Elsevier

Neurobiology of Aging

Volume 21, Issue 2, March–April 2000, Pages 321-330
Neurobiology of Aging

Clinical studies
The role of cerebral ischemia in Alzheimer’s disease

https://doi.org/10.1016/S0197-4580(00)00125-1Get rights and content

Abstract

The Alzheimer type of dementia and stroke are known to increase at comparable rates with age. Recent advances suggest that vascular risk factors linked to cerebrovascular disease and stroke in the elderly significantly increase the risk of developing Alzheimer’s disease (AD). These include atherosclerosis, atrial fibrillation, coronary artery disease, hypertension, and diabetes mellitus. Moreover, review of various autopsy series shows that 60–90% of AD cases exhibit variable cerebrovascular pathology. Although some vascular lesions such as cerebral amyloid angiopathy, endothelial degeneration, and periventricular white matter lesions are evident in most cases of AD, a third will exhibit cerebral infarction. Despite the interpretation of pathological evidence, longitudinal clinical studies suggest that the co-existence of stroke and AD occurs more than by chance alone. Strokes known to occur in patients with Alzheimer syndrome and most frequently in the oldest old substantially worsen cognitive decline and outcome, implicating some interaction between the disorders. Nevertheless, the nature of a true relationship between the two disorders seems little explored. What predisposes to strokes in underlying cognitive decline or AD? Is it possible that cerebral ischemia is a causal factor for AD? I examined several vascular factors and the vascular pathophysiology implicated in stroke and AD, and propose that cerebral ischemia or oligemia may promote Alzheimer type of changes in the aging brain. Irrespective of the ultimate pathogenetic mechanism, these approaches implicate that management of peripheral vascular disease is important in the treatment or prevention of Alzheimer’s disease or mixed dementia.

Introduction

Alzheimer’s disease (AD) and cerebrovascular disease are the most common causes of dementia that show similar increases in old age. Recent advances in the epidemiology of AD suggest strong association between vascular factors predisposing to cerebrovascular disease or stroke and AD. The risk of AD is also significantly increased after acute events, which cause cerebrovascular disease such as stroke or transient ischemic attacks, generally considered an exclusion criterion for the diagnosis. Episodes of stroke are known to worsen cognitive decline in patients with pre-existing AD (Fig. 1) and further implicate an interaction between the disorders. Although we do not yet understand the underlying processes that lead to cognitive decline and dementia in these disorders, it is clear that the acquisition of these illnesses entails the interaction of both hereditary and environmental factors.

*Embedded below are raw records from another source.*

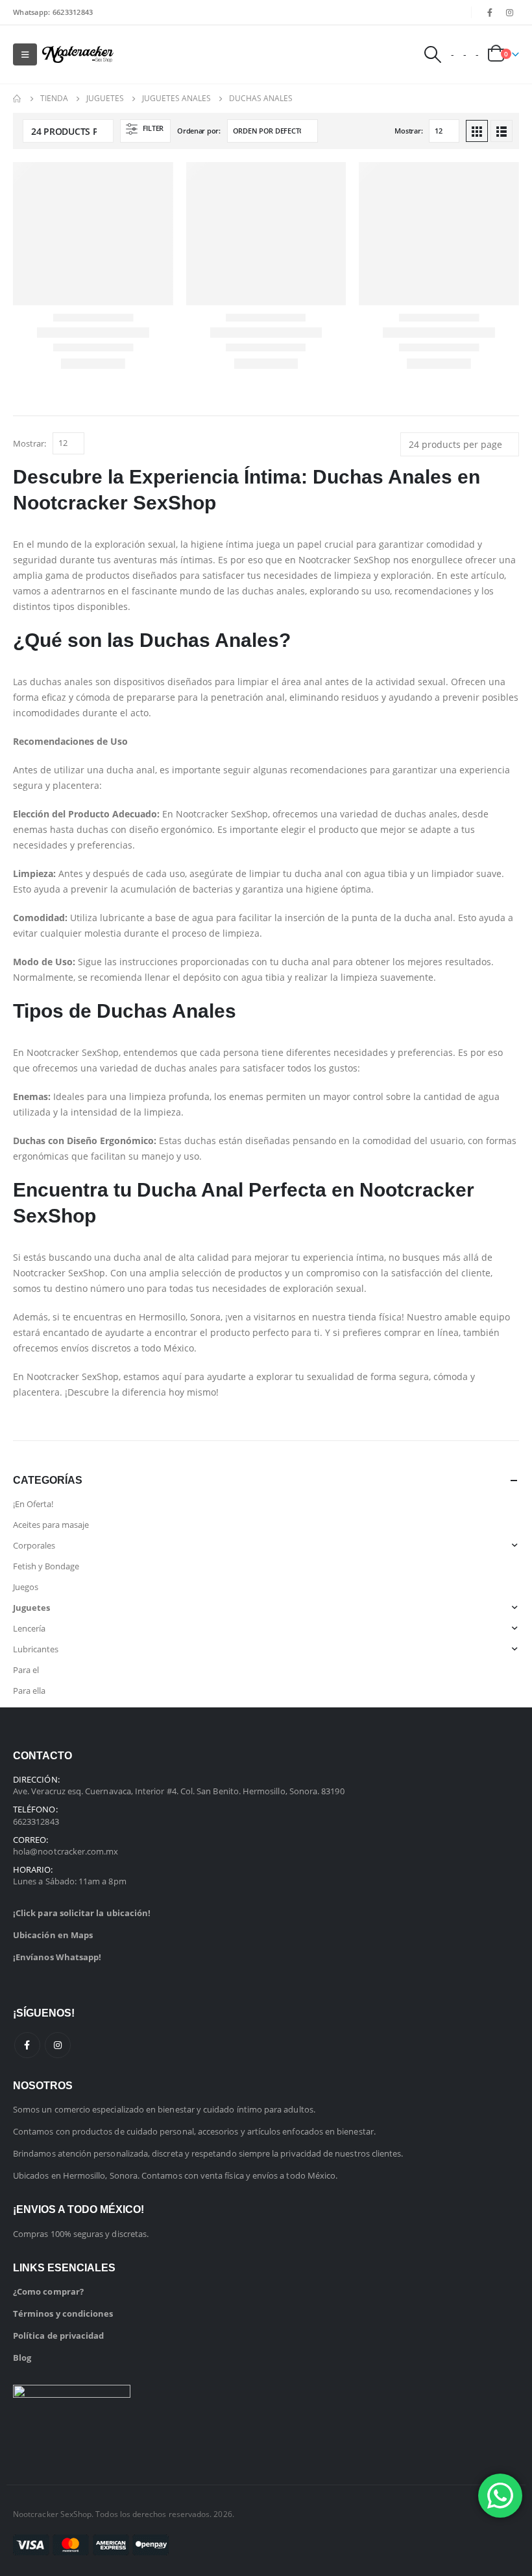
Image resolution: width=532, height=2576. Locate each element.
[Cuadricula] (477, 131)
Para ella (29, 1690)
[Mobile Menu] (25, 54)
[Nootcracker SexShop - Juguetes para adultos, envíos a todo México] (78, 55)
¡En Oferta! (33, 1504)
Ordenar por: (199, 130)
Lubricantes (35, 1649)
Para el (26, 1670)
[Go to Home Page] (17, 98)
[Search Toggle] (432, 54)
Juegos (25, 1587)
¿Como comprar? (48, 2291)
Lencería (29, 1628)
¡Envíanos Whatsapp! (57, 1957)
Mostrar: (408, 130)
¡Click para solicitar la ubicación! (82, 1913)
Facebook (27, 2045)
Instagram (58, 2045)
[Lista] (501, 131)
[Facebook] (489, 12)
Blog (22, 2357)
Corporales (34, 1545)
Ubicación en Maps (53, 1935)
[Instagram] (510, 12)
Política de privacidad (58, 2335)
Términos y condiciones (63, 2313)
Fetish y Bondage (46, 1566)
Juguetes (31, 1607)
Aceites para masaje (51, 1524)
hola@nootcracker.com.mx (66, 1851)
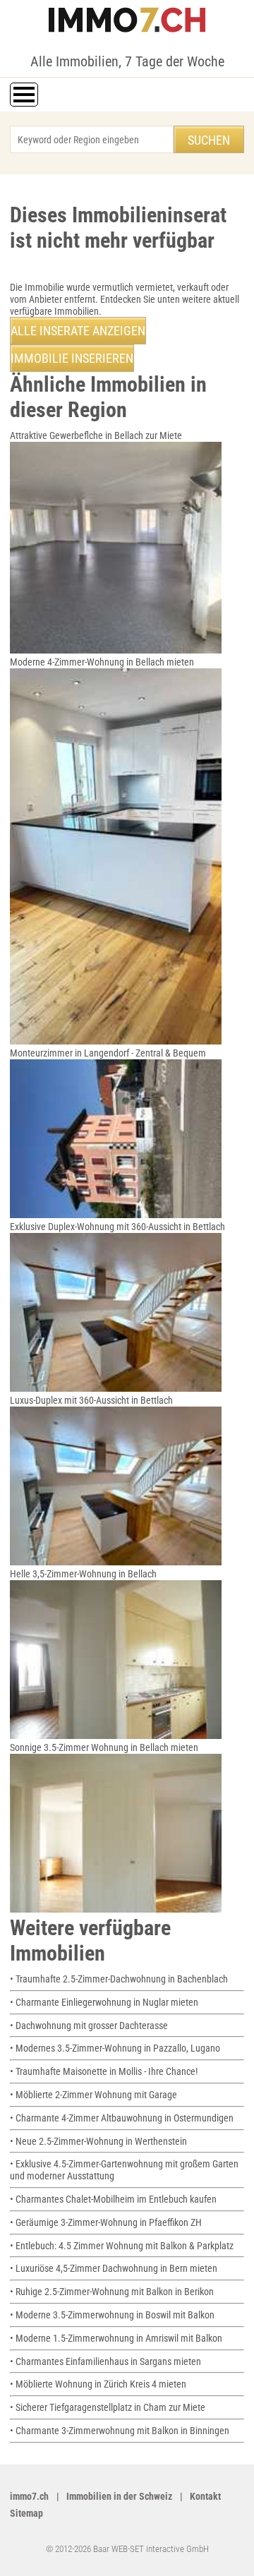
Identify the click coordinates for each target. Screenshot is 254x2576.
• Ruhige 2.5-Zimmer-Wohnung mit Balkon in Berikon (112, 2291)
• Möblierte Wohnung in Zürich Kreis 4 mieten (98, 2384)
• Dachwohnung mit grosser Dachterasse (89, 2025)
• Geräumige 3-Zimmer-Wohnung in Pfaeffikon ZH (106, 2222)
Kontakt (205, 2496)
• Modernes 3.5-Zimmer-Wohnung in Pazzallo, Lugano (115, 2048)
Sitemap (26, 2513)
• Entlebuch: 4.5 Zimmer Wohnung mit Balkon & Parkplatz (122, 2245)
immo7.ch (29, 2496)
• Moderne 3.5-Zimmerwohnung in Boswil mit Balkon (112, 2315)
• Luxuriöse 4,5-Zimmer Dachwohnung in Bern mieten (113, 2268)
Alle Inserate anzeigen (78, 330)
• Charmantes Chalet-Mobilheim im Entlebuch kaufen (113, 2199)
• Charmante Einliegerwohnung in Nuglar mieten (104, 2002)
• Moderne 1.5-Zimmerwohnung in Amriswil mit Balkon (116, 2338)
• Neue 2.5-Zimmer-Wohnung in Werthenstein (98, 2141)
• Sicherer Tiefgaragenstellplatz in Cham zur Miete (107, 2407)
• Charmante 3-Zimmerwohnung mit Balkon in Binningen (119, 2430)
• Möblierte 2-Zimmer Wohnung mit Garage (93, 2094)
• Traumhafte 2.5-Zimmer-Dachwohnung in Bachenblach (119, 1979)
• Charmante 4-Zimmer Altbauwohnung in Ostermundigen (122, 2118)
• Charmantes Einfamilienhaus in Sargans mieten (105, 2361)
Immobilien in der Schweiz (119, 2496)
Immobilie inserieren (72, 358)
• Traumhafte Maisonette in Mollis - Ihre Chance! (104, 2071)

Several lines of evidence suggest that the neuropathology of AD extends beyond amyloid plaques and neurofibrillary tangles. Scrutiny of various consortium data reveals that more than a third of the AD cases exhibit variable cerebrovascular pathology, even though AD is diagnosed at autopsy. Although some vascular lesions such as cerebral amyloid angiopathy (CAA), microvascular degeneration, and periventricular white matter lesions are evident in almost all cases of AD, a substantial number of cases exhibit large or microcerebral infarcts. Surprisingly, most of these data have been derived from AD patients enrolled in cohorts apparently screened for obvious peripheral vascular disease [27], [29], [48], [53], [58], [59]. Cases with mixed pathology where there is clinical evidence for both cerebrovascular disease and AD are often assigned as mixed dementia, but usually not evaluated further. Whether the vascular lesions are coincidental or causal in the pathogenetic processes of AD remains to be defined. It is equally intriguing that about a third of patients diagnosed with vascular dementia (VaD) will bear AD type of pathology at autopsy and may also reveal neurochemical abnormalities consisting of deficits in preynaptic cholinergic indices related to the basal forebrain neurons [5], [19], [63].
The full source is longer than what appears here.